Peer-to-peer Lending

Peer-to-peer lending has been criticized by banks but is now gaining more trust from small investors all over the globe. Peer-to-peer lending is a viable alternative to the banking sector, even though it offers no guarantees and offers a low return.

First, the interest rate offered by banks is significantly higher than that of the bank. Second, trust in banks has declined by roughly one-third since 2008. The third and most important aspect is the desire of private investors for a new, simpler and more accessible world banking system.

Lending Club and Prosper are excellent examples of alternative mechanisms that the non-banking sector can be used to prove this. These platforms offer an average annual interest rate of 4% to 6.6% and a range of bad loans from 1.8% to 2.9%. It is important to note that these platforms have had impressive results, as evidenced by the fact that loans in excess of 10 billion dollars have been issued.

UCG TRUST launched in 2016 and has been a hot topic for US investors. The international financial company United Capital Group manages it.

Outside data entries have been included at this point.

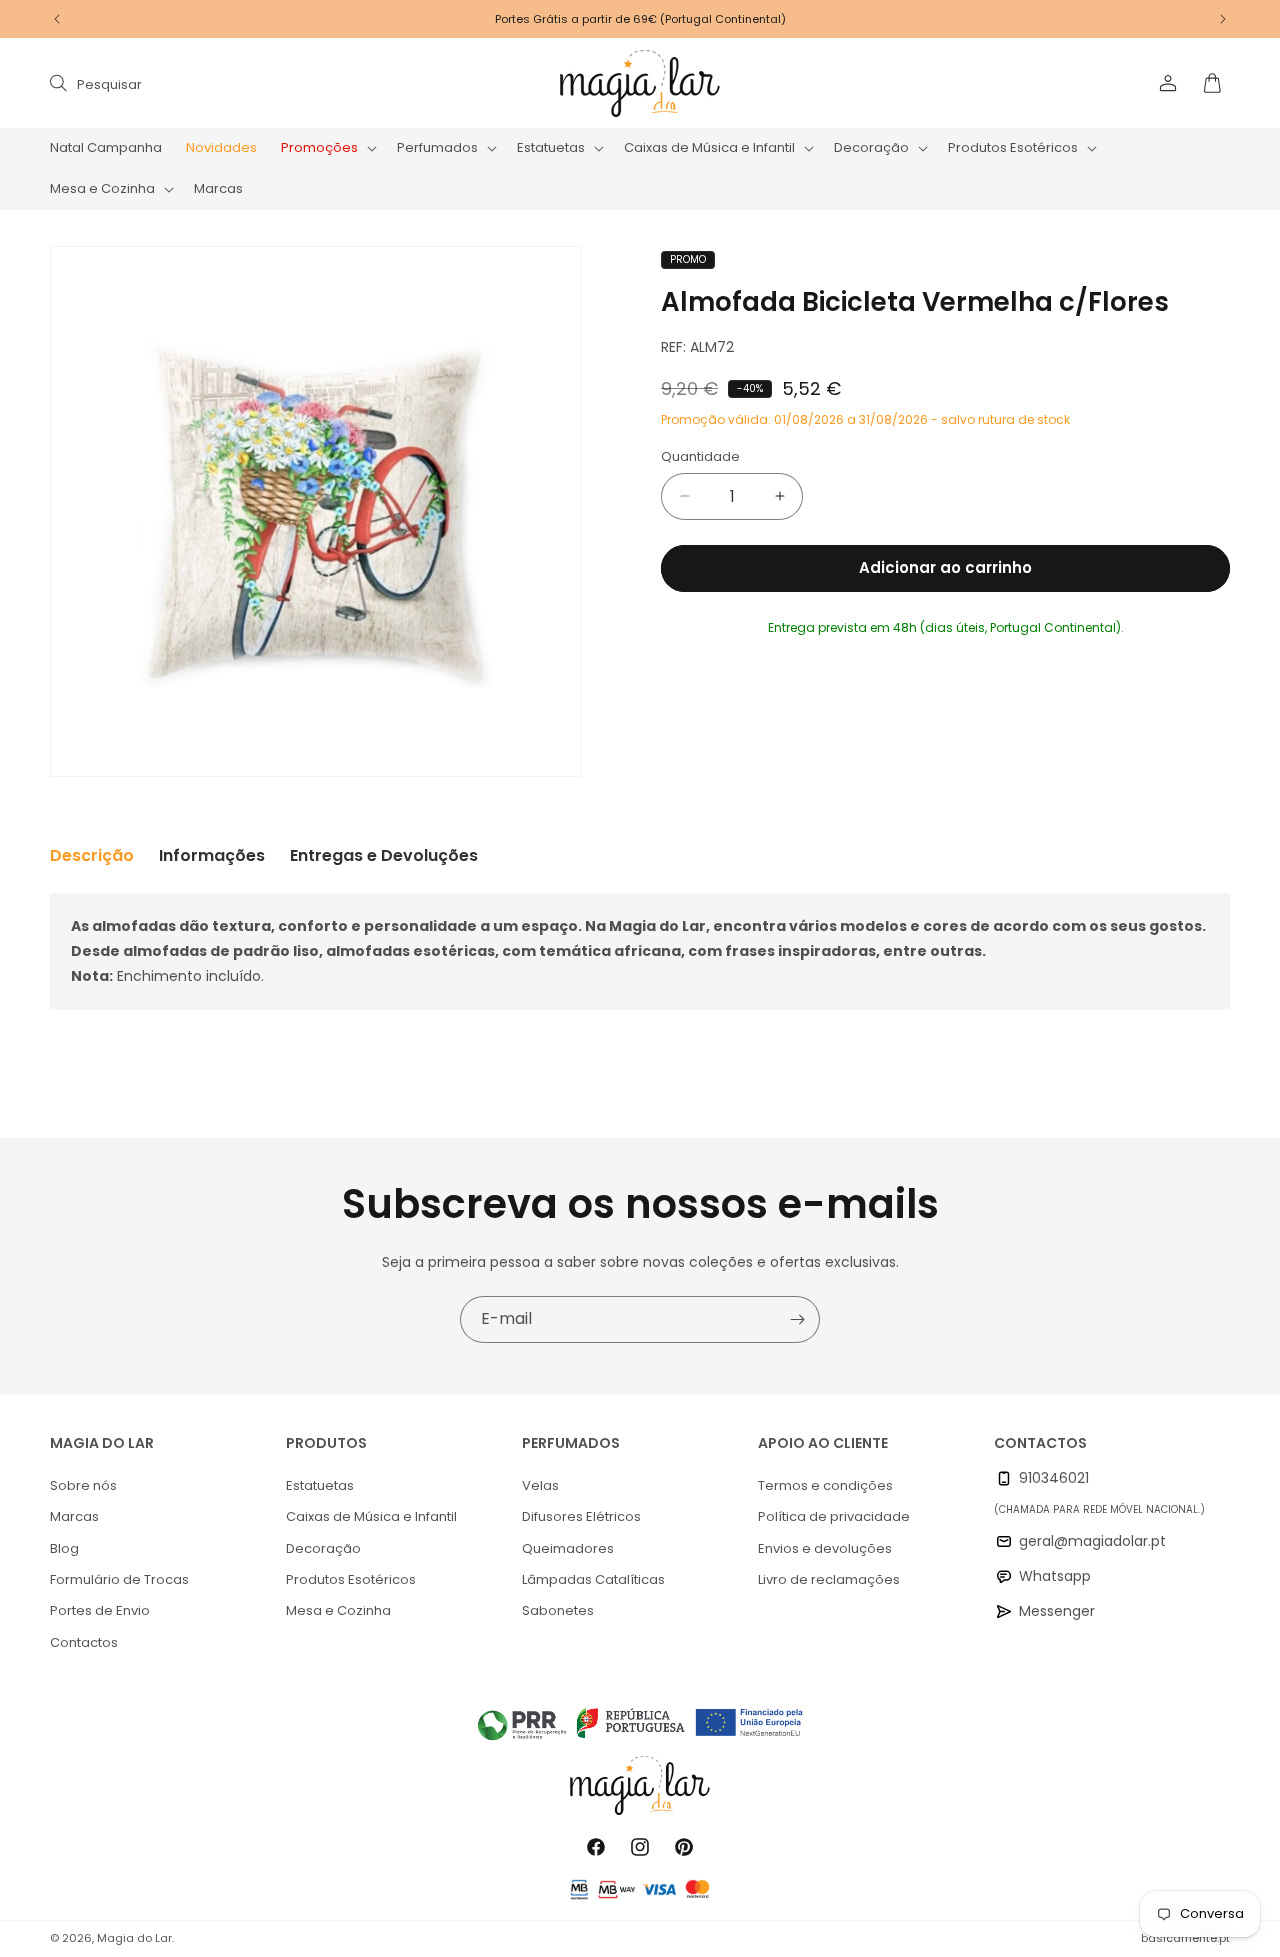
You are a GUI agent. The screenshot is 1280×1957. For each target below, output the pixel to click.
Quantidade (700, 456)
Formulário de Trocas (119, 1579)
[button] (327, 148)
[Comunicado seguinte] (1223, 19)
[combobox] (252, 83)
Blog (64, 1548)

They lend in five countries and combine 5 online lending platforms. UCG TRUST’s operating process cannot be considered peer-to-peer lending. However, taking into consideration the diversity of its assets, it is the only company that accepts responsibility for its investors and guarantees to return their investments. Comparing with other platforms, it is very simple to invest, although in some aspects, it resembles automatic lending selection. Open a deposit account through the website, choose a term for investment, and then transfer money to your account. The term of investment determines the deposit interest rate and it can be as high as 11% p.a. The most important aspect is the steady income.

After learning the operation procedures of these Internet platforms, I have come to the conclusion that they are the future.